[Pixel coordinate grounding data]
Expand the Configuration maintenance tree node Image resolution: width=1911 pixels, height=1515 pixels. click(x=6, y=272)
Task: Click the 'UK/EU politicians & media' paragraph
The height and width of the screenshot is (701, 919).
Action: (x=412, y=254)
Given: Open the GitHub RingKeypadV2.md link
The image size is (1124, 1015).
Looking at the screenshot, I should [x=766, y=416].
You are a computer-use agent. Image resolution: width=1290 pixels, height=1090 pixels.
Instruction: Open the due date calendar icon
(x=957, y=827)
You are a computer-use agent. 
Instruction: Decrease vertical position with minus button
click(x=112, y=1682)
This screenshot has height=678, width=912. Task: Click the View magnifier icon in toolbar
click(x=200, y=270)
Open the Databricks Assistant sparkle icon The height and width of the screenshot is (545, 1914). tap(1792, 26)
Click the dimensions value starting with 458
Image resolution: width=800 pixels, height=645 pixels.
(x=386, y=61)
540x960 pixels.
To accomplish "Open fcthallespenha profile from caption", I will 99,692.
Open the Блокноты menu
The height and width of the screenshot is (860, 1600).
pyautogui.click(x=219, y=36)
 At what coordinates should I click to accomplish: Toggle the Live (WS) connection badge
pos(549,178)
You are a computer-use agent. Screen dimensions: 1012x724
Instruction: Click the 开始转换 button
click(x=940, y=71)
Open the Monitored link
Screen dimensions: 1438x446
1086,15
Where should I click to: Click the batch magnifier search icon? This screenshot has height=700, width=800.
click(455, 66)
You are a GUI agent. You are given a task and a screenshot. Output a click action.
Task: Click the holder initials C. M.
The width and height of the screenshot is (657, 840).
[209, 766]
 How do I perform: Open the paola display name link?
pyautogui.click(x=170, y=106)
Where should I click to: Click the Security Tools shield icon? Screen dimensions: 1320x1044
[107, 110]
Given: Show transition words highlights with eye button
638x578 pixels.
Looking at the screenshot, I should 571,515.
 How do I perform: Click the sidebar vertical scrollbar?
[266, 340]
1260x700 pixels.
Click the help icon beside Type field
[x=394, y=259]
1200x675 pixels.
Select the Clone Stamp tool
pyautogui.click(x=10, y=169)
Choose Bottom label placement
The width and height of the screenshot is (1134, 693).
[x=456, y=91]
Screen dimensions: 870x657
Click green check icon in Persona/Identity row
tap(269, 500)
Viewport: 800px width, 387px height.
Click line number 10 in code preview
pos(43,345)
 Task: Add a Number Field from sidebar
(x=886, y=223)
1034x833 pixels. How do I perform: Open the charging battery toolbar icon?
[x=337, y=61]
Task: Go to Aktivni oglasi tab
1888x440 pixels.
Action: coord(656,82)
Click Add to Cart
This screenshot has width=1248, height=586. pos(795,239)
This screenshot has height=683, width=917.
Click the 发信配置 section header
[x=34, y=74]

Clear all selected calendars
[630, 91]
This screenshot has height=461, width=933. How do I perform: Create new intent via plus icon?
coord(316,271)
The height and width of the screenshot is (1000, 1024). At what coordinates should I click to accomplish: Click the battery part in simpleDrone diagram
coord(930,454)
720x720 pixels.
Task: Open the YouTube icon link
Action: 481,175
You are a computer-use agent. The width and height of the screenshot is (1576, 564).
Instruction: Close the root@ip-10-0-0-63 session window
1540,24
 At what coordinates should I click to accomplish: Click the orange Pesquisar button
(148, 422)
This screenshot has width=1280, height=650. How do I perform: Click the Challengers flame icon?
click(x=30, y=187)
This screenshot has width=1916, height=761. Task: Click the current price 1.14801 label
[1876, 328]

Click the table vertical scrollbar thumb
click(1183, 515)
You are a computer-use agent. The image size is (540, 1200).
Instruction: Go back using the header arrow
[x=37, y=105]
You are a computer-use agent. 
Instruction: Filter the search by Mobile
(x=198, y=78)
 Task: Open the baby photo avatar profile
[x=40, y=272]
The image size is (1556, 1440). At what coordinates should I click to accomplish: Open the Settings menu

# [Problem]
Within the records, filter for lines that contain the word "computer" and show each one.

# [Result of the exercise]
You are a computer-use agent. Image resolution: width=1290 pixels, height=1090 pixels.
You are a computer-use agent. 
You are a computer-use agent. Screen dimensions: 1012x724
You are a computer-use agent. The width and height of the screenshot is (1576, 564).
You are a computer-use agent. The image size is (540, 1200).
You are a computer-use agent. 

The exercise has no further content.